Cumprido o disposto no 982º, nº1, do Código de Processo Civil, a Exma. Procuradora-Geral Adjunta junto deste Tribunal emitiu parecer no sentido de que deve ser indeferido o pedido formulado, uma vez que o «documento apresentado não contém qualquer decisão nem qualquer declaração da entidade administrativa que lavrou a escritura pública que ateste os factos ali descritos, pelo que não se mostram verificados os pressupostos de revisão de sentença estrangeira», invocando a doutrina dos Acórdãos do STJ de 28.2.2019, 9.5.2019 e 21.3.2019. .
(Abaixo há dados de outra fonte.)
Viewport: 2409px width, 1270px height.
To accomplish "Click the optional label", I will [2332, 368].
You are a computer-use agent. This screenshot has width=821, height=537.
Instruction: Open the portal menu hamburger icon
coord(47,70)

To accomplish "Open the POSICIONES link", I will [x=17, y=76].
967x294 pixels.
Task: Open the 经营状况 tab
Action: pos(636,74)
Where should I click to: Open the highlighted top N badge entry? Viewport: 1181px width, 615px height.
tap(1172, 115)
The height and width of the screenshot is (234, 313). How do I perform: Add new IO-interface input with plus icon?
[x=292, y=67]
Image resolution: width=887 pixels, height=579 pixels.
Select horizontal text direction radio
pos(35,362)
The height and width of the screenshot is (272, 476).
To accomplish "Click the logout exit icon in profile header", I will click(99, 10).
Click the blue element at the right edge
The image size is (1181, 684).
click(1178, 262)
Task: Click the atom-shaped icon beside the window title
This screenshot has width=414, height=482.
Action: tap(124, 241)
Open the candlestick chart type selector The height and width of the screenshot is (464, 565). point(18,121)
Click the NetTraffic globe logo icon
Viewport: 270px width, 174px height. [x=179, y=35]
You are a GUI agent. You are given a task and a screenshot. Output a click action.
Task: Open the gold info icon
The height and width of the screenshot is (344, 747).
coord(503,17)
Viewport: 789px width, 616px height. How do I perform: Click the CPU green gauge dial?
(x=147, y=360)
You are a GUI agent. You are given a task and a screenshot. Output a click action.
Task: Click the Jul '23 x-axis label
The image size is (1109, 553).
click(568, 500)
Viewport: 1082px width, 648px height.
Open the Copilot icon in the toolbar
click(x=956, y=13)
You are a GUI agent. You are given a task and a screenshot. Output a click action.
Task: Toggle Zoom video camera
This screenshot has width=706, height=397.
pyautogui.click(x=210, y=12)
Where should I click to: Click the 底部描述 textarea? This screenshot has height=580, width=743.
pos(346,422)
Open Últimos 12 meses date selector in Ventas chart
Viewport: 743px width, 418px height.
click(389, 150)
O Tribunal é competente e não ocorrem nulidades, exceções ou outras questões prévias de que cumpra conhecer.
QUESTÃO A DECIDIR
A única questão a decidir consiste em verificar se estão demonstrados os requisitos legais de que depende a revisão e confirmação da sentença estrangeira apresentada.
FACTUALIDADE PROVADA
Encontra-se documentalmente provado nos autos que:
1- No dia 3.11.2016, os requerentes compareceram perante o Cartório do 6º Serviço Notarial da cidade do Rio de Janeiro, Brasil, onde foi lavrada Escritura Pública Declaratória de União Estável, nos termos da qual pelos requerentes foi dito: «Que vivem sob o regime de convivência familiar (União Estável) nos termos do Artigo 1723 e seguintes do Código Civil Brasileiro, sob o mesmo teto, como se casados fossem há 17 anos; desta união não foram havidos filhos; prestam esta declaração de livre es espontânea vontade, usando dos direitos que a Lei lhes confere, atribuem o Regime de Separação Total de Bens afastando assim a presunção estabelecida no Artigo 1725º do Código Civil Brasileiro, e, assinam a presente escritura para tudo o que for preciso , a fim de garantirem, reciprocamente, todos os direitos, benefícios previdenciários e assistenciais(…) » (fls. 41);
2- A requerente nasceu em 30.8.1962, tendo nacionalidade portuguesa (fls. 34-35);
3- O requerente nasceu no dia 24.3.1942, em Penedo, Alagoas, tendo nacionalidade brasileira (fls. 38-40).
FUNDAMENTAÇÃO DE DIREITO
O sistema português de revisão de sentenças estrangeiras inspira-se no chamado sistema de delibação, isto é, de revisão meramente formal, o que significa que o tribunal, em princípio, se limita a verificar se a sentença estrangeira satisfaz certos requisitos de forma, não conhecendo do fundo ou mérito da causa.[1]Trata-se de um processo especial de simples apreciação.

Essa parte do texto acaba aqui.